>>>>
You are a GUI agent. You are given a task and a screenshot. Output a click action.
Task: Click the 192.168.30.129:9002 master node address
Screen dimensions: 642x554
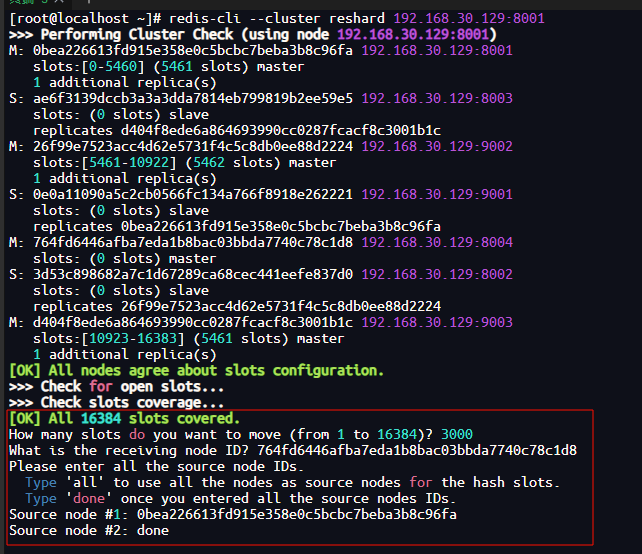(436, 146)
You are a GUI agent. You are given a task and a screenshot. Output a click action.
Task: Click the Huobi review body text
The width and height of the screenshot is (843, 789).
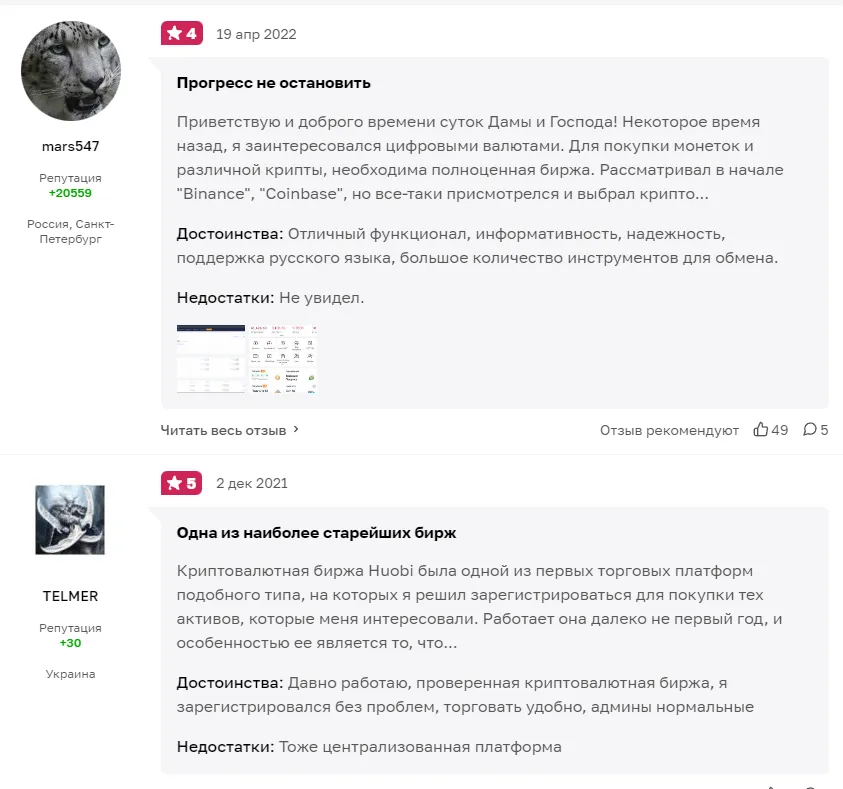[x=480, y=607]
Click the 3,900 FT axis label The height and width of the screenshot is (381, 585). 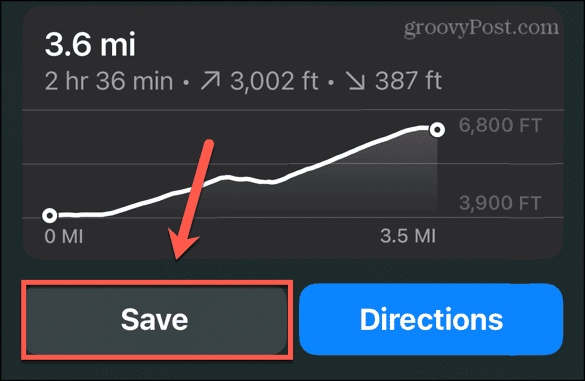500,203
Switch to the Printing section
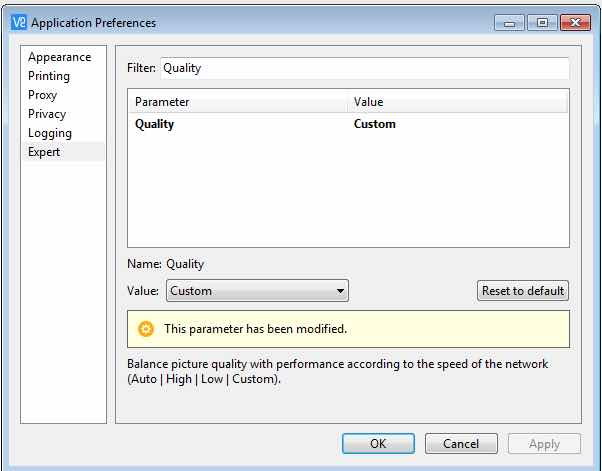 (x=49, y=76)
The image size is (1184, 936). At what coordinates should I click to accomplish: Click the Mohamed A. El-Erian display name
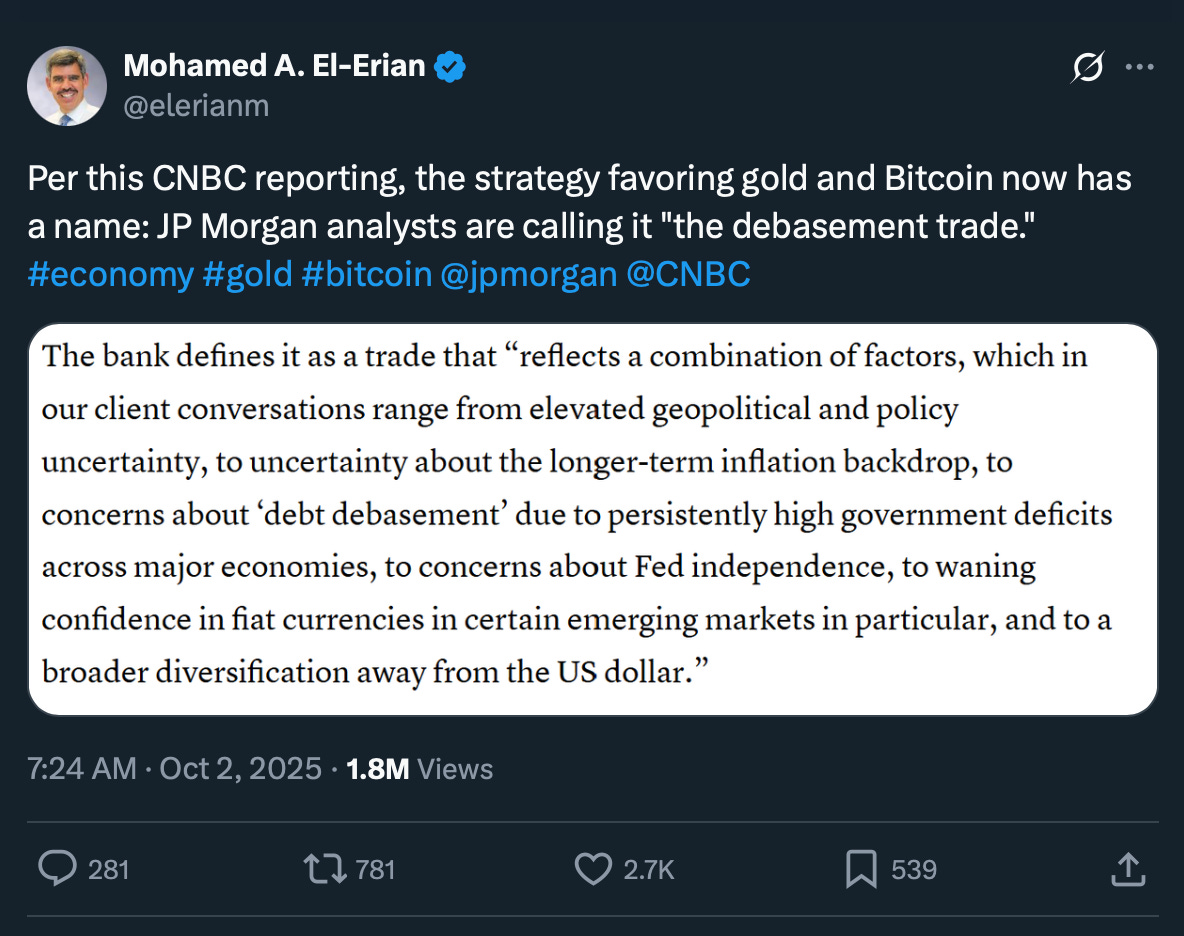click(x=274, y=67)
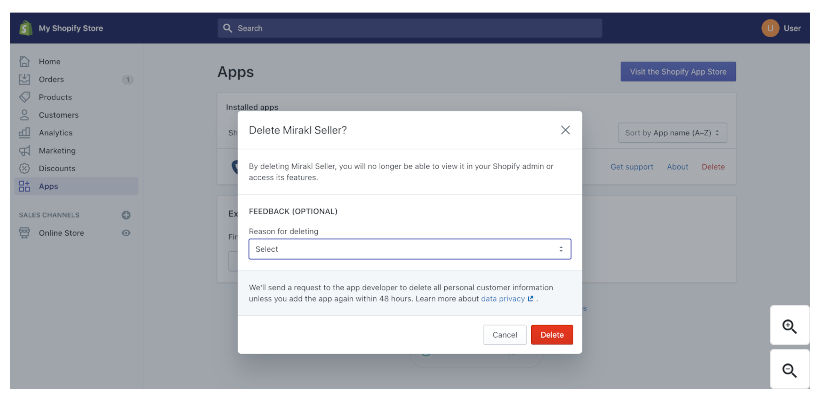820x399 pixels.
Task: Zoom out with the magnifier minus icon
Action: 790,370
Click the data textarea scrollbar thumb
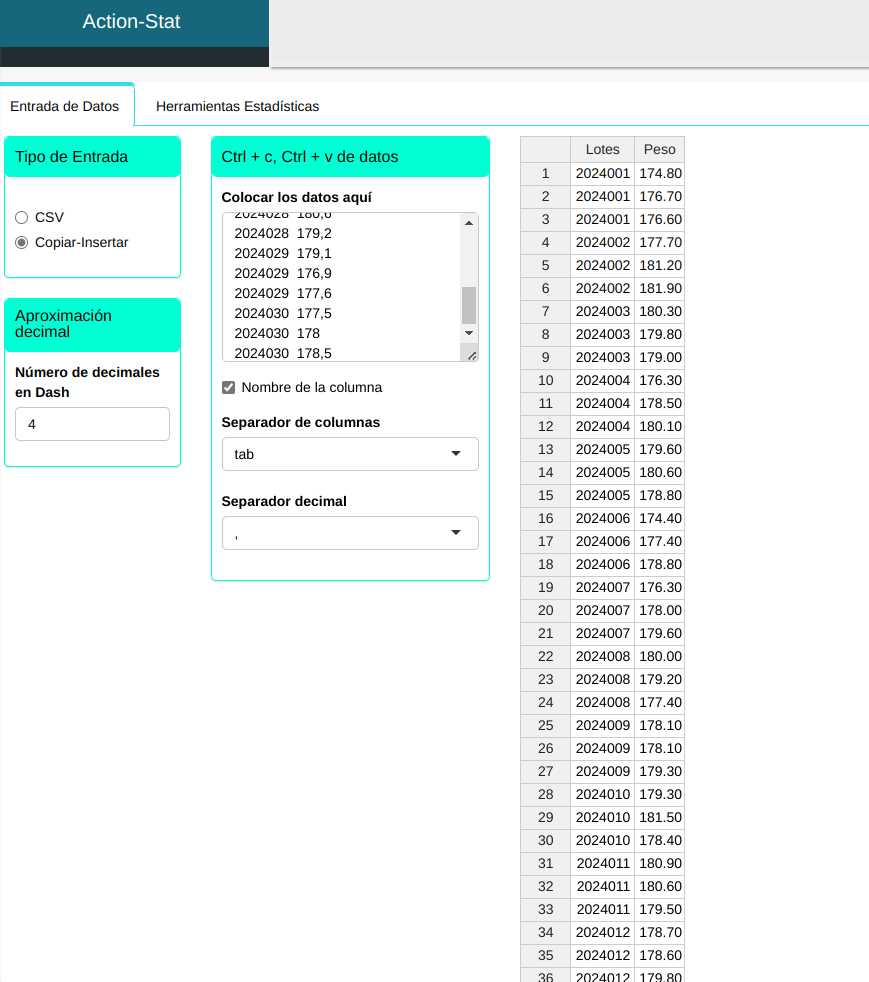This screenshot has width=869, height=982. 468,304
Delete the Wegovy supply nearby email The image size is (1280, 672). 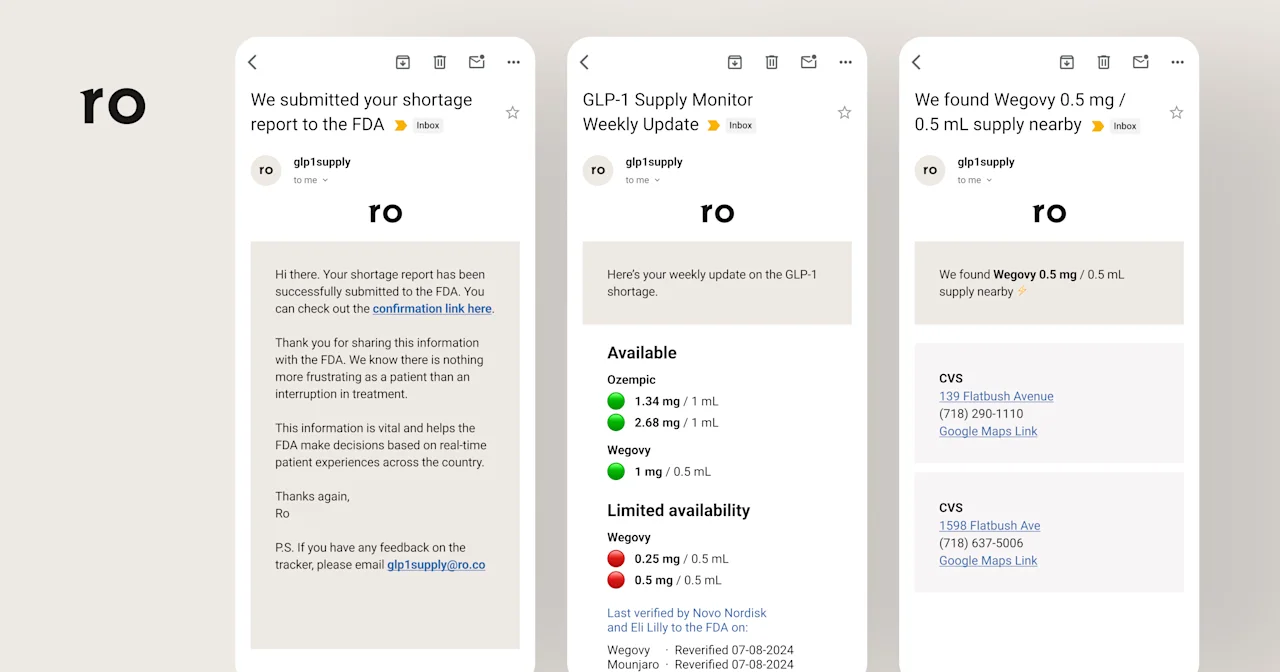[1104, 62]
<<<<
◆ PROBLEM STATEMENT ◆
Reproduce the data verbatim, from the start of the data through the line containing "[x=480, y=607]", with both ends included and the pictures left out.

◆ ANSWER TO THIS TASK ◆
You are a GUI agent. You are given a task and a screenshot. Output a click action.
Task: Click the 192.168.30.129:9002 master node address
Screen dimensions: 642x554
(436, 146)
You are a GUI agent. You are given a task and a screenshot. Output a click action.
Task: Click the Huobi review body text
The width and height of the screenshot is (843, 789).
[x=480, y=607]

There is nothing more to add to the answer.